Pixel coordinate grounding data
____________________
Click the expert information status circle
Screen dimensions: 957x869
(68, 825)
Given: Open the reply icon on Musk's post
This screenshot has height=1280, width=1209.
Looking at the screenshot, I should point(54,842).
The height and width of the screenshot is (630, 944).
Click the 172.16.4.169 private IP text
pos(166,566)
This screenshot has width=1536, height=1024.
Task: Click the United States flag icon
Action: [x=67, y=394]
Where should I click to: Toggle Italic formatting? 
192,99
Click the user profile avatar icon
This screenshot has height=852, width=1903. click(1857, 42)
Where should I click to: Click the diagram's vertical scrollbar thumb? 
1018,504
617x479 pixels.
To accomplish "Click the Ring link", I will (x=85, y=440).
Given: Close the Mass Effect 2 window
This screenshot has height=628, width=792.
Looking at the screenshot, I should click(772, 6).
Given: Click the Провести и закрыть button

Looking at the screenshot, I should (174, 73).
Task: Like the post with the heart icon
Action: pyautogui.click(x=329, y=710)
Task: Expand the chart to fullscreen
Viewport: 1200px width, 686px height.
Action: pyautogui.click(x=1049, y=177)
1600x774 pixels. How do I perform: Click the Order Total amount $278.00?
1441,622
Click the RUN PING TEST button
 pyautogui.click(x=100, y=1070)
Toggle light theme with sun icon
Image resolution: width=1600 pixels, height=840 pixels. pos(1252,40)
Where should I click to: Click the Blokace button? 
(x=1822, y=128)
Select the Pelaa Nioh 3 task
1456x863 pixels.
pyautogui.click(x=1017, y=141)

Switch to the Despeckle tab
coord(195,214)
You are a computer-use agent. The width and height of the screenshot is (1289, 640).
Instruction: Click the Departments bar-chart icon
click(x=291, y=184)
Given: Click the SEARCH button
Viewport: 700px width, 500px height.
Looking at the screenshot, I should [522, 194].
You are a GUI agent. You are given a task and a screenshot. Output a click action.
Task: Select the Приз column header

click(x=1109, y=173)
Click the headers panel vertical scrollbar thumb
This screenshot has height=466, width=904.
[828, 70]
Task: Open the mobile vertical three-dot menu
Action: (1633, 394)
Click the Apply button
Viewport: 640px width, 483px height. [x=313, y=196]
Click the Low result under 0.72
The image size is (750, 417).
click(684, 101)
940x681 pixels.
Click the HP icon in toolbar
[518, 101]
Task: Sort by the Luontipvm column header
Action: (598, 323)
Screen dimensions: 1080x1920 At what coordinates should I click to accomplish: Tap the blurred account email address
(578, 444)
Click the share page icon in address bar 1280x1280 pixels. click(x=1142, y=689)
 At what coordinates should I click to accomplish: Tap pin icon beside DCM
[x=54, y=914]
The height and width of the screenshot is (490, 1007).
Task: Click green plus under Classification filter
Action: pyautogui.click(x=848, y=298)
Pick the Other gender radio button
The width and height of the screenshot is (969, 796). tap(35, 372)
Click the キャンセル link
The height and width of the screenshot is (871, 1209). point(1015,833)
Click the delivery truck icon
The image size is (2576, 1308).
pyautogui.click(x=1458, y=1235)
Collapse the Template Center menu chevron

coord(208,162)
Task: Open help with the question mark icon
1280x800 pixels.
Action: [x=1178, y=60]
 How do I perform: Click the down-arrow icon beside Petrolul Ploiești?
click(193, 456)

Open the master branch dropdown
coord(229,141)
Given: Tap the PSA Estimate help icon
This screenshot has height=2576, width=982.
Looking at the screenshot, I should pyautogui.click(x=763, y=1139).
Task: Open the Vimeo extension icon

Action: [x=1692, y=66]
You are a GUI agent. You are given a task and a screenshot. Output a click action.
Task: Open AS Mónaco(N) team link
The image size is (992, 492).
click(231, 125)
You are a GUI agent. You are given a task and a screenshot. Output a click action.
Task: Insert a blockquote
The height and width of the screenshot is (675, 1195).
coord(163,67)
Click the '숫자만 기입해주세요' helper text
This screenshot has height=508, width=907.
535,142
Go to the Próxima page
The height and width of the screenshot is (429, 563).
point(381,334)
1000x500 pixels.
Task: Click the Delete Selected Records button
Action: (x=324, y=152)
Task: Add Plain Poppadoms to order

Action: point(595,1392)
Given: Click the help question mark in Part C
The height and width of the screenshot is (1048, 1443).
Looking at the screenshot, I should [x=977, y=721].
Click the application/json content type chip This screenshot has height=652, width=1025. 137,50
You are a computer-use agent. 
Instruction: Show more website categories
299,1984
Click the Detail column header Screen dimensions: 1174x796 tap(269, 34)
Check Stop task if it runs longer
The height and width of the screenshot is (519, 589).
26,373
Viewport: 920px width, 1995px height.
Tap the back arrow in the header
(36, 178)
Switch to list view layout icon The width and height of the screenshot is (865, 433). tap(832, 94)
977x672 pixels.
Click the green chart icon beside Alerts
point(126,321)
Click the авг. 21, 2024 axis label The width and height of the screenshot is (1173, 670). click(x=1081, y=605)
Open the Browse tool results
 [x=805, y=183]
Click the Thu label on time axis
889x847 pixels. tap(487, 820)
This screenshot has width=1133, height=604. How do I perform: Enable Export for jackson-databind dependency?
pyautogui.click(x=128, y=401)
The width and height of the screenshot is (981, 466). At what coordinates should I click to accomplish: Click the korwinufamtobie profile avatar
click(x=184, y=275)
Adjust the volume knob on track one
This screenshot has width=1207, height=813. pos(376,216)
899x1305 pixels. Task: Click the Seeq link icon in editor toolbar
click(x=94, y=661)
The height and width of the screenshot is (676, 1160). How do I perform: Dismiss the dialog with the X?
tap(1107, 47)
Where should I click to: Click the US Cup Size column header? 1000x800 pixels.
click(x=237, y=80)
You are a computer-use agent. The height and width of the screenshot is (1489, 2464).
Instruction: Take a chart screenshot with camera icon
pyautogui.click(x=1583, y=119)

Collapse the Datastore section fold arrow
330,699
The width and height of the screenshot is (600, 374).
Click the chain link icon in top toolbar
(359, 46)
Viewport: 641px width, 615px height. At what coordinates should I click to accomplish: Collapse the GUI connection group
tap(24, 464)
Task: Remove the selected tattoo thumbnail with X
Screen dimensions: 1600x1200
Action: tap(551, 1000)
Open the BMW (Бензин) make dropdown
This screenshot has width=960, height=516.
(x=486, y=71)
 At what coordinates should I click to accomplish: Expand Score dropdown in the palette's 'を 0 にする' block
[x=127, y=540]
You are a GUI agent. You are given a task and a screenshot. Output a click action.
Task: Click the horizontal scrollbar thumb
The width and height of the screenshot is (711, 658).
____________________
Activity: The line containing "The height and width of the screenshot is (630, 944)." marks the end: copy exactly every line from the top of the data above down to it, that line included.

Task output:
Click the expert information status circle
Screen dimensions: 957x869
(68, 825)
Given: Open the reply icon on Musk's post
This screenshot has height=1280, width=1209.
Looking at the screenshot, I should point(54,842).
The height and width of the screenshot is (630, 944).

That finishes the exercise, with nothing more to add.